TASK => Write out all of the lines below, exactly and completely.

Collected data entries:
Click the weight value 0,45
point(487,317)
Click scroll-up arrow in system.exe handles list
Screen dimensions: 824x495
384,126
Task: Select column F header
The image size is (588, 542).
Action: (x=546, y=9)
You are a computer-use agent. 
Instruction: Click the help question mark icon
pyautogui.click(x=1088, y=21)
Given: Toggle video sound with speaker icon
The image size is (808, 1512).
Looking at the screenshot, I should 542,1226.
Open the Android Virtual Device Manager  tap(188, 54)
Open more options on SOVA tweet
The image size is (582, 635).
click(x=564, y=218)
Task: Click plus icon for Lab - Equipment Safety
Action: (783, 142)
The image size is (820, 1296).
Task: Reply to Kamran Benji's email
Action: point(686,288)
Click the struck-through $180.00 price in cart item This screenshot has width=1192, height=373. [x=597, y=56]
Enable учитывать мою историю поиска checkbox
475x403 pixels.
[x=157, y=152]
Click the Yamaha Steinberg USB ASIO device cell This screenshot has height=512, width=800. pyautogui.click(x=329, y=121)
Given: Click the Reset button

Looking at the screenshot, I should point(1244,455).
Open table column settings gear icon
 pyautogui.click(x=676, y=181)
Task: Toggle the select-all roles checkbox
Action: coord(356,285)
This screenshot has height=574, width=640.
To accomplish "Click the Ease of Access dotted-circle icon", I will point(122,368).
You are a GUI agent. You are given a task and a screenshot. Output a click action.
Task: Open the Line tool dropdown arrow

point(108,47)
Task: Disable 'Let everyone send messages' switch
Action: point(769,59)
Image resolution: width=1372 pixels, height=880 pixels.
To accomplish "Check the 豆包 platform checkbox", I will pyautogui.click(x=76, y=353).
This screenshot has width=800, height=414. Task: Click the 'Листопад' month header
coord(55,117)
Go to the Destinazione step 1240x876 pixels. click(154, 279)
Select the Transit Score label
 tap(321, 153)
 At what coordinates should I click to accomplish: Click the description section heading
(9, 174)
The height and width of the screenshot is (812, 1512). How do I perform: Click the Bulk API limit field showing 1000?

REPLY =>
Click the weight value 0,45
point(487,317)
Click scroll-up arrow in system.exe handles list
Screen dimensions: 824x495
384,126
Task: Select column F header
The image size is (588, 542).
Action: (x=546, y=9)
You are a computer-use agent. 
Instruction: Click the help question mark icon
pyautogui.click(x=1088, y=21)
Given: Toggle video sound with speaker icon
The image size is (808, 1512).
Looking at the screenshot, I should 542,1226.
Open the Android Virtual Device Manager  tap(188, 54)
Open more options on SOVA tweet
The image size is (582, 635).
click(x=564, y=218)
Task: Click plus icon for Lab - Equipment Safety
Action: (783, 142)
The image size is (820, 1296).
Task: Reply to Kamran Benji's email
Action: point(686,288)
Click the struck-through $180.00 price in cart item This screenshot has width=1192, height=373. [x=597, y=56]
Enable учитывать мою историю поиска checkbox
475x403 pixels.
[x=157, y=152]
Click the Yamaha Steinberg USB ASIO device cell This screenshot has height=512, width=800. pyautogui.click(x=329, y=121)
Given: Click the Reset button

Looking at the screenshot, I should point(1244,455).
Open table column settings gear icon
 pyautogui.click(x=676, y=181)
Task: Toggle the select-all roles checkbox
Action: coord(356,285)
This screenshot has height=574, width=640.
To accomplish "Click the Ease of Access dotted-circle icon", I will point(122,368).
You are a GUI agent. You are given a task and a screenshot. Output a click action.
Task: Open the Line tool dropdown arrow

point(108,47)
Task: Disable 'Let everyone send messages' switch
Action: point(769,59)
Image resolution: width=1372 pixels, height=880 pixels.
To accomplish "Check the 豆包 platform checkbox", I will pyautogui.click(x=76, y=353).
This screenshot has width=800, height=414. Task: Click the 'Листопад' month header
coord(55,117)
Go to the Destinazione step 1240x876 pixels. click(154, 279)
Select the Transit Score label
 tap(321, 153)
 At what coordinates should I click to accomplish: Click the description section heading
(9, 174)
The height and width of the screenshot is (812, 1512). How do I perform: Click the Bulk API limit field showing 1000?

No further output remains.